Para algunos santos este procedimiento de su canonización ha sido rapidísimo, como por ejemplo para San Francisco de Asís y San Antonio, que sólo duró 2 años. Poquísimos otros han sido declarados santos seis años después de su muerte, o a los 15 o 20 años. Para la inmensa mayoría, los trámites para su beatificación y canonización duran 30, 40,50 y hasta cien años o más. Después de 20 o 30 años de averiguaciones, la mayor o menor rapidez para la beatificación o canonización, depende de que obtenga más o menos pronto los milagros requeridos.
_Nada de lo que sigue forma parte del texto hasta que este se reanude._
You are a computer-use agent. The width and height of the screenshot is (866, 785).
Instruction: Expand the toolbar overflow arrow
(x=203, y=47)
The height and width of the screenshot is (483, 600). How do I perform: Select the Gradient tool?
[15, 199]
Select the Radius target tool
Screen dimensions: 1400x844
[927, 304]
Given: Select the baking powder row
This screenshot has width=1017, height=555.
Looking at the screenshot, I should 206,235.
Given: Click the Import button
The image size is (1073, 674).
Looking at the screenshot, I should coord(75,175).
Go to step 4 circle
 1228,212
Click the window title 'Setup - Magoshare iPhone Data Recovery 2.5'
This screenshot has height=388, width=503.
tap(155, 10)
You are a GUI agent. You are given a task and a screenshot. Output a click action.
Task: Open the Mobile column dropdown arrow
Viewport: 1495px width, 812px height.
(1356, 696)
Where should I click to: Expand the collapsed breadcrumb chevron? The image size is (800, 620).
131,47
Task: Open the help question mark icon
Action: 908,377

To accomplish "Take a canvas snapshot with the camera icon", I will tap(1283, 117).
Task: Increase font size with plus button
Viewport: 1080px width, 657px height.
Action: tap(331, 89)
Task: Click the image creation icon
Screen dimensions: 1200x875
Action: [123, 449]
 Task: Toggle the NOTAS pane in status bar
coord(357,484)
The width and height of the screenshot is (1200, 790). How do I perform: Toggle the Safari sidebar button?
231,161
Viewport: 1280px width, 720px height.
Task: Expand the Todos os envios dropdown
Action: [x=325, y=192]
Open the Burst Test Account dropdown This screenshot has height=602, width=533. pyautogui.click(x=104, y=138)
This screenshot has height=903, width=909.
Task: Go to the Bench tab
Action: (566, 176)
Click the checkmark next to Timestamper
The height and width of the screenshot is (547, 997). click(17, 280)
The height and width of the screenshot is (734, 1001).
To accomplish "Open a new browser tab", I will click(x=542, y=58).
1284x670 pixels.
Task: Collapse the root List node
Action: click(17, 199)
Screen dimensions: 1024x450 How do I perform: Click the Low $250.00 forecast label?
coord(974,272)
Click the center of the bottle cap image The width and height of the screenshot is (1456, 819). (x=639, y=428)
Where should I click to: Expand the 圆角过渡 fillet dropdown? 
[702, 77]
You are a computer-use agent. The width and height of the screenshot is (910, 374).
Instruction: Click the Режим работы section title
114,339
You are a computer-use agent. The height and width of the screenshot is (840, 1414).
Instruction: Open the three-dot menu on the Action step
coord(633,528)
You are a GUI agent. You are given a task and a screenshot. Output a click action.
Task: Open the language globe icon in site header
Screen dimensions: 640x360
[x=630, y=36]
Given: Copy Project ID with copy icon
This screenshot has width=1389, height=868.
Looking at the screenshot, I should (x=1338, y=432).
Los santos "canonizados" oficialmente por la Iglesia Católica son varios millares. Pero existe una inmensa cantidad de santos no canonizados, pero que ya están gozando de Dios en el cielo. A ellos especialmente está dedicada esta fiesta de hoy.

La Santa Biblia afirma que al Cordero de Dios lo sigue una multitud incontable.

En el cielo están San Chofer de bus y Santa Lavandera de ropa. San Mensajero y Santa Secretaria. Santa Madre de familia y San Gerente de Empresa. San Obrero de construcción y San Agricultor. San Colegial y Santa Estudiante. Santa Viuda, Santa Solterona, Santa Niña y Santa Anciana. San Sacerdote, San Obispo, San Pontífice, San Limosnero, San Celador, Santa Cocinera, San Arrendatario y San Millonario, y muchos más que amaron a Dios y cumplieron sus deberes de cada día.

Señor Jesús: que cada uno de nosotros logremos formar también parte un día en el cielo para siempre del número de tus santos, de los que te alabaremos y te amaremos por los siglos de los siglos. Amén.



Esta es la voluntad de Dios: Que lleguemos a la santidad.